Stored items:
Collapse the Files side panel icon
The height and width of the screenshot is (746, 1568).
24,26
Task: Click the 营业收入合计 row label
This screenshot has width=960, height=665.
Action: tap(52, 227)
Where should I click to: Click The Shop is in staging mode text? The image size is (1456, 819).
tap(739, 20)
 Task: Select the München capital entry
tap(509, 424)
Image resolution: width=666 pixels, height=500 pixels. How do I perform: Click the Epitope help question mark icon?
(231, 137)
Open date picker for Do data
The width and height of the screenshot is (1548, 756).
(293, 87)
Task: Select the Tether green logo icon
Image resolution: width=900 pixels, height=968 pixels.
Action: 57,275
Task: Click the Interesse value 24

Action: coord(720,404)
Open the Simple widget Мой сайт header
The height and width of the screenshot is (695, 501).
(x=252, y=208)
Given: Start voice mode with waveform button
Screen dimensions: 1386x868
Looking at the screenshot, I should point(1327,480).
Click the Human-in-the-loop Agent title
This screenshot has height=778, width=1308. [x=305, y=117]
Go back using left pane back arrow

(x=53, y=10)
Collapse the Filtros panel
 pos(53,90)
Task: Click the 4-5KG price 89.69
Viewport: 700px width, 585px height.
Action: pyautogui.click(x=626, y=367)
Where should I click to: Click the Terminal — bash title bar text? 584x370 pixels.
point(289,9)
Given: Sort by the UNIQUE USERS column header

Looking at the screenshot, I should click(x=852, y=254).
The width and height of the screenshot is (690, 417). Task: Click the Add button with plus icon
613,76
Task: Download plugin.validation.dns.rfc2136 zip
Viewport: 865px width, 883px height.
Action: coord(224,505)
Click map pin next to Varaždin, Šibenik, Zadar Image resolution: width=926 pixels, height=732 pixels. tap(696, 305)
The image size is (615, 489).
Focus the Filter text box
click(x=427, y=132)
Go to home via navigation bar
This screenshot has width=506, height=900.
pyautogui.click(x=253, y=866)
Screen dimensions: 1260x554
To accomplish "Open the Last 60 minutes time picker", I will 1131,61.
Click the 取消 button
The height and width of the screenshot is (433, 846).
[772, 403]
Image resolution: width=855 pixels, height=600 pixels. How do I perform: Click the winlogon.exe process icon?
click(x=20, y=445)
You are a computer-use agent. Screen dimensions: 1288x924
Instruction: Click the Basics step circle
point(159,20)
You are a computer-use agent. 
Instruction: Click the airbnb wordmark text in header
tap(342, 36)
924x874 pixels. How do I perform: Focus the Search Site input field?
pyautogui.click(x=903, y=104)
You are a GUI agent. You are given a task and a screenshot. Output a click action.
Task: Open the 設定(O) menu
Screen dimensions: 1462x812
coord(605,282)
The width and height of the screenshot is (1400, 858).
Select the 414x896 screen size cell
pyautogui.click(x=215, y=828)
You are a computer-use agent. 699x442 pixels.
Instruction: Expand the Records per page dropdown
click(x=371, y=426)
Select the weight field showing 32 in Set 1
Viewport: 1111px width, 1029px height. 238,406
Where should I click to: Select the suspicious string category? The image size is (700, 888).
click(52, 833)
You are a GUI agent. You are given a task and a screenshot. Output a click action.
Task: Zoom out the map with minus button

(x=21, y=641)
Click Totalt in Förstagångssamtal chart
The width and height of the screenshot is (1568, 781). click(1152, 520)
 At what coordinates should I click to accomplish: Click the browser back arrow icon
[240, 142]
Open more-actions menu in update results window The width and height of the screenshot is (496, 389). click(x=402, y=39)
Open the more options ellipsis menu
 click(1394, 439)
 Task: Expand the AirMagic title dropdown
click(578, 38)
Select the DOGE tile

Problem statement →
The answer must be a single number: the count of lines in the entries above that contain "picker".

Response area →
2